La solitude touche donc tous les âges et tous les milieux sociaux… mais, depuis la crise sanitaire, le phénomène s’est largement amplifié, drainant un accroissement de l’anxiété et du mal-être. Astrée, par exemple, croule sous les demandes. Une conjoncture particulière qui ne doit pas faire oublier une problématique propre à nos sociétés et à leur évolution. « Aujourd’hui, 20 % des Français vivent seuls. Or, partager sa vie avec d’autres personnes, c’est un facteur de protection » , déclare Djelloul Belbachir. Une protection que nous pouvons toutes et tous offrir aux personnes qui nous entourent, c’est le message diffusé par l’association à l’occasion de la 4è journée des solitudes, le 23 janvier dernier, dont elle est à l’origine. En temps normal, celle-ci donne lieu à des évènements divers et variés, des débats et des rencontres entre experts et bénévoles. Covid-19 oblige, Astrée a décidé cette année de déployer une campagne digitale avec deux vidéos aux messages très clairs : « On a plus conscience de cette problématique aujourd’hui. Maintenant, il faut passer de la conscience à l’action » , s’exclame Djelloul Belbachir. Objectif : favoriser la mobilisation citoyenne sur cette question.

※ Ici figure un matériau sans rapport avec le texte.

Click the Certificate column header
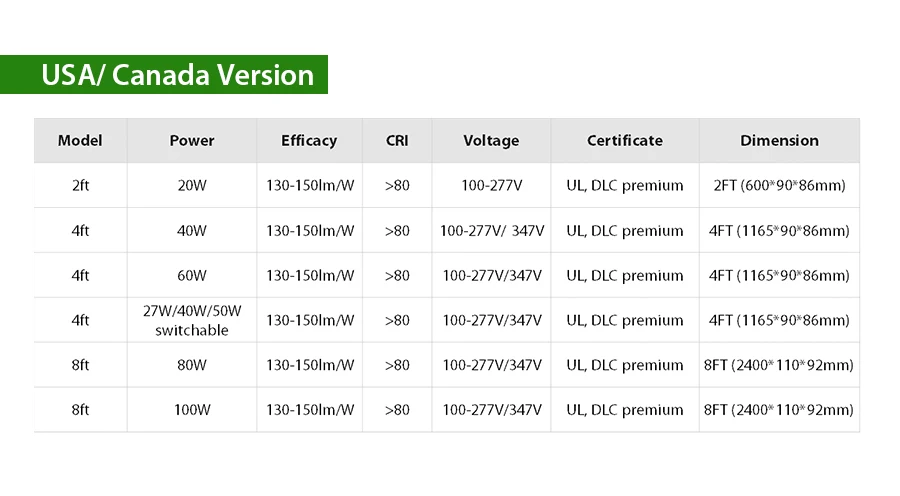 point(625,141)
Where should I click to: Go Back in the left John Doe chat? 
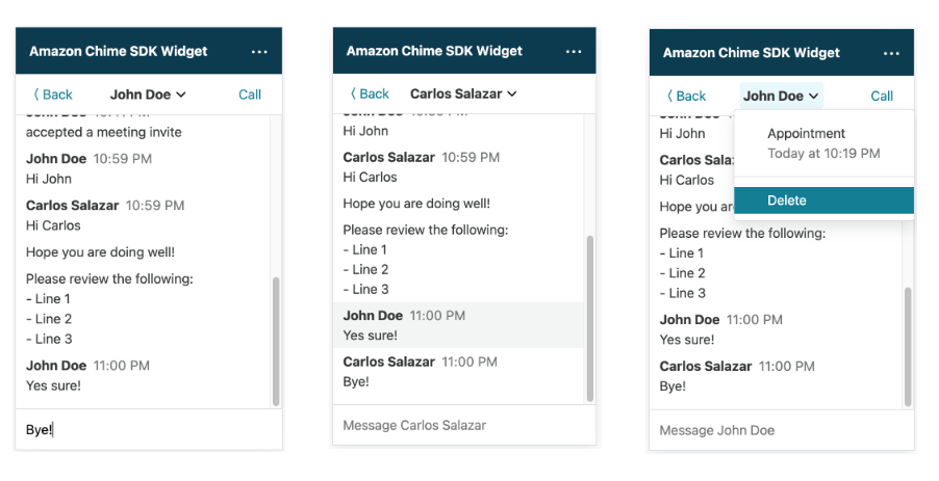53,95
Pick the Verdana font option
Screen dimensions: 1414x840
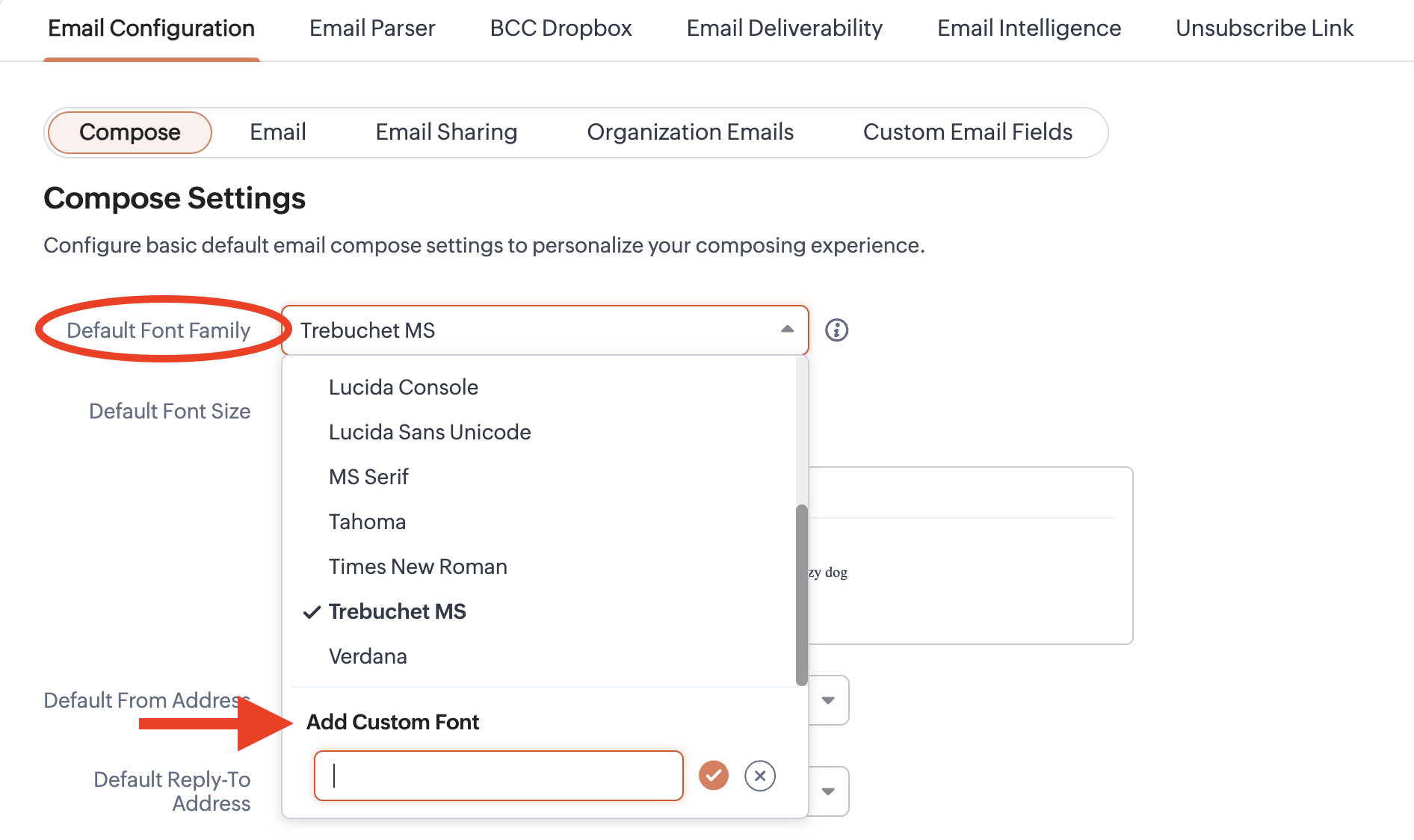coord(368,656)
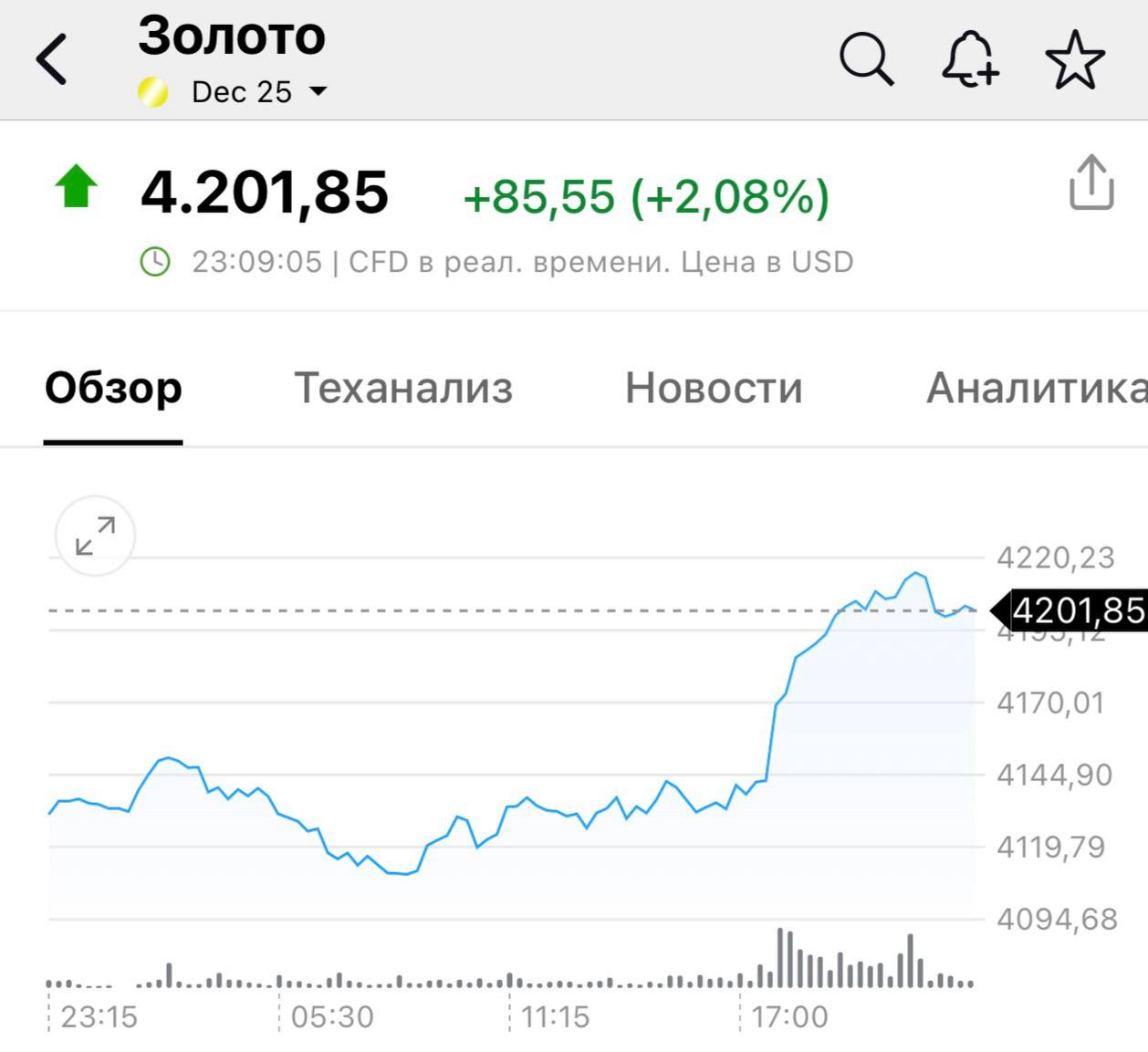The width and height of the screenshot is (1148, 1052).
Task: Switch to the Теханализ tab
Action: pos(403,389)
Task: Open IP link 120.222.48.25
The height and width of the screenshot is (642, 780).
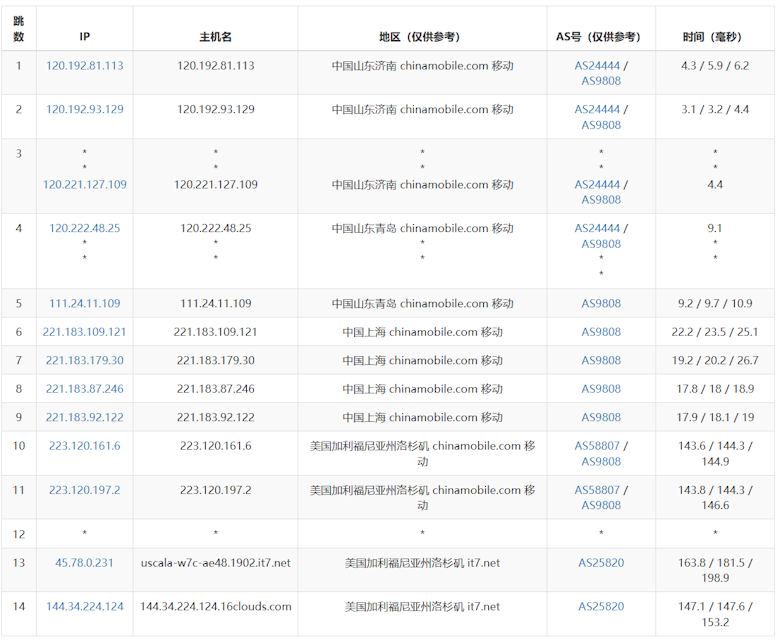Action: click(x=85, y=228)
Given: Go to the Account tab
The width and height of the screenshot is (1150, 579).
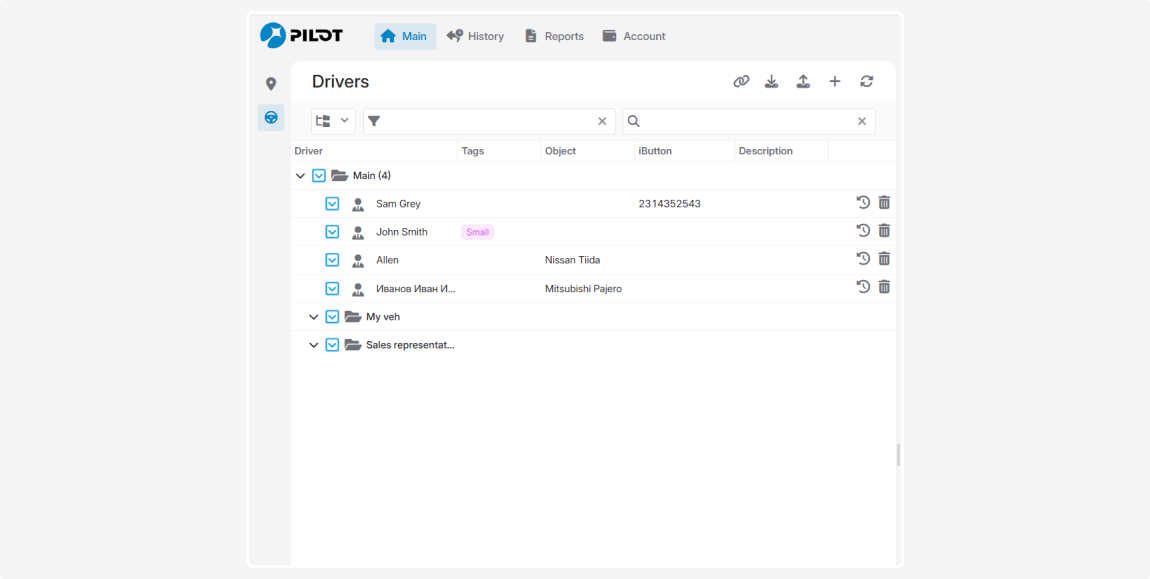Looking at the screenshot, I should click(x=634, y=36).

Une démarche qui nécessite surtout, selon l’association, d’être plus attentif aux autres.
Quelques chiffres
À l’occasion de la journée des solitudes, Astrée a commandé une enquête sur les Français et la solitude, réalisée par IFOP en décembre 2020. En voici les principaux enseignements :
— Près d’un Français sur cinq se déclare toujours ou souvent confronté à la solitude, soit une hausse de 5 points par rapport à 2018.
— Deux tiers d’entre eux indiquent souffrir du manque de la compagnie des autres, 15 points de plus qu’en 2018.
— Les personnes souffrant de solitude ont moins pu compter sur le soutien de leur famille qu’avant la crise sanitaire (34 % contre 43 % en novembre 2018).
— Les jeunes, les célibataires et les publics les plus fragilisés économiquement sont les plus touchés par la solitude.